Pick each line that has "Viewport" out of the records.

Exercise data START

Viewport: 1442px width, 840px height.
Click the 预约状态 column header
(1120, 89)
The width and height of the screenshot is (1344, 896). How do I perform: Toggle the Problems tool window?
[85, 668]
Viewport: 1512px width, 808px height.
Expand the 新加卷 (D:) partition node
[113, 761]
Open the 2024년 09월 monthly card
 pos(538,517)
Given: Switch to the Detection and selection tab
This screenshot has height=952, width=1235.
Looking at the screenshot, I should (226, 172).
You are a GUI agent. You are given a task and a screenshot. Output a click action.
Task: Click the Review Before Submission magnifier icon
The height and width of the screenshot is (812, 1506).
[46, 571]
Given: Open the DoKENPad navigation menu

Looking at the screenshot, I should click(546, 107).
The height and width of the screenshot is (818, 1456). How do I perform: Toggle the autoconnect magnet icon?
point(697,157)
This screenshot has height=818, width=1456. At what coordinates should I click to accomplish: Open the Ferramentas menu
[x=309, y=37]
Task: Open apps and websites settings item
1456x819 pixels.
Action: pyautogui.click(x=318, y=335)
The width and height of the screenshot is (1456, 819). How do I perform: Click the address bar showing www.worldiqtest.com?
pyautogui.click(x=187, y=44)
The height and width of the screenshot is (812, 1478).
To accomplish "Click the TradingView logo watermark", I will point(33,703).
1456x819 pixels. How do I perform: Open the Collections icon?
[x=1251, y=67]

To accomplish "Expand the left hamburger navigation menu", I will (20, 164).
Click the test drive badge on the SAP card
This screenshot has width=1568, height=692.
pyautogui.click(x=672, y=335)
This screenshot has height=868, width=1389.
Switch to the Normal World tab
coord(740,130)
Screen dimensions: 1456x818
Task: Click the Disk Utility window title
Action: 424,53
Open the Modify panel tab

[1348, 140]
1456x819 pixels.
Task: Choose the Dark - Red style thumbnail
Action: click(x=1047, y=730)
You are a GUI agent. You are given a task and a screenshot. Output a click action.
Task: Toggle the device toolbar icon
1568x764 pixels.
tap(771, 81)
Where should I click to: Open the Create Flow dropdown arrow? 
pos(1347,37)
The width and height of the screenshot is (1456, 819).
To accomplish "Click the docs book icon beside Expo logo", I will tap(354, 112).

Exercise data END

Answer section =>
Viewport: 1442px width, 840px height.
Viewport: 1512px width, 808px height.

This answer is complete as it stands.